● Excerpted passage:

Haiku: a traditional form of poetry whose subject is nature, but may not be. I would love to write a farewell haiku to Cook county Hospital, but, alas, cannot.
Built in 1914, the ‘County’ provided care for the impoverished who otherwise were abandoned by society. “Replaced” in 2002 by a modern “institution,” it can never be replaced in my memory – and the memory of so many others. The memories of self-service elevators, operated nevertheless, by Mayor Daley’s political appointees; elevators that ran when the operator’s conversations ran out. The underground tunnels with huge belching steam pipes traversed by interns pushing wooden wheelchairs; these interns had no need for any additional exercise! The reusable intravenous bottles and needles; needles “sharpened” by political appointees in the bowels of the hospital, appointees who somehow negated to sharpen anything but their tongues.

● Exercises:
• a. In the reminiscence about Cook County Hospital, what year was the hospital built?
• b. In the reminiscence about Cook County Hospital, switch "elevators" to "lifts" and write out the passage from "Built in 1914, the" up to and including "but their tongues.".
The rows play no part in this work.

● Provided records:
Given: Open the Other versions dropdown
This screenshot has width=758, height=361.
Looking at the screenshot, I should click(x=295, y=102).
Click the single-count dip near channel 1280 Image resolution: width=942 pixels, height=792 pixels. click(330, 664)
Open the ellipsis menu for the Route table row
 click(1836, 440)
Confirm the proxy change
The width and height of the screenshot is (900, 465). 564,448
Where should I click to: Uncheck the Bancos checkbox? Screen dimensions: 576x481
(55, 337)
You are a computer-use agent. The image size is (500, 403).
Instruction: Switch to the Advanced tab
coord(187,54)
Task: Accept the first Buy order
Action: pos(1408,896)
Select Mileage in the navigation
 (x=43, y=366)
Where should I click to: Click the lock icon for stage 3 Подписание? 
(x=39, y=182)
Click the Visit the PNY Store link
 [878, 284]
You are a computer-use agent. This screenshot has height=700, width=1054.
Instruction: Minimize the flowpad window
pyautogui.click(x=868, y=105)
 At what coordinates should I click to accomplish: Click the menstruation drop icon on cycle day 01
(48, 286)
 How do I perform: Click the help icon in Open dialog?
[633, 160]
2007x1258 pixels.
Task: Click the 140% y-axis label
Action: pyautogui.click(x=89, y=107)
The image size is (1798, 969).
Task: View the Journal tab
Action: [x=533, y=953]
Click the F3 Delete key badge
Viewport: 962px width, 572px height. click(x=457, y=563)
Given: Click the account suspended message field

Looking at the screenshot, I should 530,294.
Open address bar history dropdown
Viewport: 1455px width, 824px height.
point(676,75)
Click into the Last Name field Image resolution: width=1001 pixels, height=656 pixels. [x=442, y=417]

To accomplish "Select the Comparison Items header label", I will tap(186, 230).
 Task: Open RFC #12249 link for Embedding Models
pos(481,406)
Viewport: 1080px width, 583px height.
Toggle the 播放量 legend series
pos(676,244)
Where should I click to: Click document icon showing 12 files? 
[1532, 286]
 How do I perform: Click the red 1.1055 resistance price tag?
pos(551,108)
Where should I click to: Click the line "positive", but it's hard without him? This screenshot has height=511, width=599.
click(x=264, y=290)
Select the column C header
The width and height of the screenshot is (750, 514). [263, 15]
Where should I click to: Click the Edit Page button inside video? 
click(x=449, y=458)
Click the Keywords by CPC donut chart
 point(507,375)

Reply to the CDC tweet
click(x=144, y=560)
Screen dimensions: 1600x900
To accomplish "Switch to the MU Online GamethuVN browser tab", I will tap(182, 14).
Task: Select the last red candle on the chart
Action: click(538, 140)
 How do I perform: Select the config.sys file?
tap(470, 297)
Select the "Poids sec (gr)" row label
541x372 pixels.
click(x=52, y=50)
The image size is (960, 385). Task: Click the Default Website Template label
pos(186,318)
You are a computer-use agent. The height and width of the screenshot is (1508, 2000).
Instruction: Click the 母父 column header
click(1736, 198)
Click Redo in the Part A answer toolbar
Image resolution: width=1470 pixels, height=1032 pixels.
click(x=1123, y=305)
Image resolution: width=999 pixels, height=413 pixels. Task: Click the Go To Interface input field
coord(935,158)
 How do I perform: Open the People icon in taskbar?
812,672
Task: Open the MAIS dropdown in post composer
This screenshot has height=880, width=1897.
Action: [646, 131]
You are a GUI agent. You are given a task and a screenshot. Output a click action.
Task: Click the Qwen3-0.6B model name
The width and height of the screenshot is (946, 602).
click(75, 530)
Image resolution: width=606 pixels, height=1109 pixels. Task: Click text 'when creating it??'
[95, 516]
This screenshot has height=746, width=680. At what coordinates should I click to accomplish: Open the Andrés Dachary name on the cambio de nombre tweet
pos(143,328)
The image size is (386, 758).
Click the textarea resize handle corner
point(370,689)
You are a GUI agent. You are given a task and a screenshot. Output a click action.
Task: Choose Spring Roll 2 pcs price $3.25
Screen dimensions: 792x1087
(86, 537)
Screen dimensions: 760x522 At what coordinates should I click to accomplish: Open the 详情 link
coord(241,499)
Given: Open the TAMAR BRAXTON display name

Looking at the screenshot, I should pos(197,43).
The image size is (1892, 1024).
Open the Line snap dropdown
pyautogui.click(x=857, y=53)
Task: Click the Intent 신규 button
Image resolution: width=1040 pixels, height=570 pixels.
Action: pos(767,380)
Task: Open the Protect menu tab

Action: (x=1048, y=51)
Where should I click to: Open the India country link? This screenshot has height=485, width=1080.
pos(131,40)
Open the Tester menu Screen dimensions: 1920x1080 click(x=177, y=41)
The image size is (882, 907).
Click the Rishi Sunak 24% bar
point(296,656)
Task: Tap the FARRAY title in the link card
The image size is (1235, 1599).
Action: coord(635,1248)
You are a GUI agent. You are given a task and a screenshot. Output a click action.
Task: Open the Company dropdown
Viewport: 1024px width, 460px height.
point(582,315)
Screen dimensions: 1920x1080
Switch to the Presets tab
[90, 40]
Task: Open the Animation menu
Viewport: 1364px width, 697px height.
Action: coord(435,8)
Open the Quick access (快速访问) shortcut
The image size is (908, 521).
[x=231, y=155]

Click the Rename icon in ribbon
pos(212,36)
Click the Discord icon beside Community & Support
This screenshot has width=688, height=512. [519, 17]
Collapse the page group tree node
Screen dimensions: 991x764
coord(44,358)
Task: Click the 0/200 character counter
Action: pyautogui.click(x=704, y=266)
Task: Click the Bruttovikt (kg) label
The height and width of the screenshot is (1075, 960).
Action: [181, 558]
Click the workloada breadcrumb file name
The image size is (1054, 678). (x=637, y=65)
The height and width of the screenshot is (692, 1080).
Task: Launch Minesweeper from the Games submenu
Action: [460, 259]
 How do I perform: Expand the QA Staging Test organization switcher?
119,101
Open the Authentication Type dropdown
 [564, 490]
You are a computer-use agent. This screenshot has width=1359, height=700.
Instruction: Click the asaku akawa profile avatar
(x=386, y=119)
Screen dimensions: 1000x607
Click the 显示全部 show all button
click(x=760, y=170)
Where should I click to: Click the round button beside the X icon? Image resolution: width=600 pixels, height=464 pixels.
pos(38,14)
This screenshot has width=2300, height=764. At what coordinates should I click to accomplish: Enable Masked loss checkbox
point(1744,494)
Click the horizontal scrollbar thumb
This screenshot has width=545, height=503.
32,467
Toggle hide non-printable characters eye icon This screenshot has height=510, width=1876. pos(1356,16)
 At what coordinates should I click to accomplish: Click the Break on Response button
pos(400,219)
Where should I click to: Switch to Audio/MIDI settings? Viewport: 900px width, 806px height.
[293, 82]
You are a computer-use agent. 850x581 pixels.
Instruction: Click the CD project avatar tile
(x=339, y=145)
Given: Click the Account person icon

● Completed exercise:
• a. 1914

• b.
Built in 1914, the ‘County’ provided care for the impoverished who otherwise were abandoned by society. “Replaced” in 2002 by a modern “institution,” it can never be replaced in my memory – and the memory of so many others. The memories of self-service lifts, operated nevertheless, by Mayor Daley’s political appointees; lifts that ran when the operator’s conversations ran out. The underground tunnels with huge belching steam pipes traversed by interns pushing wooden wheelchairs; these interns had no need for any additional exercise! The reusable intravenous bottles and needles; needles “sharpened” by political appointees in the bowels of the hospital, appointees who somehow negated to sharpen anything but their tongues.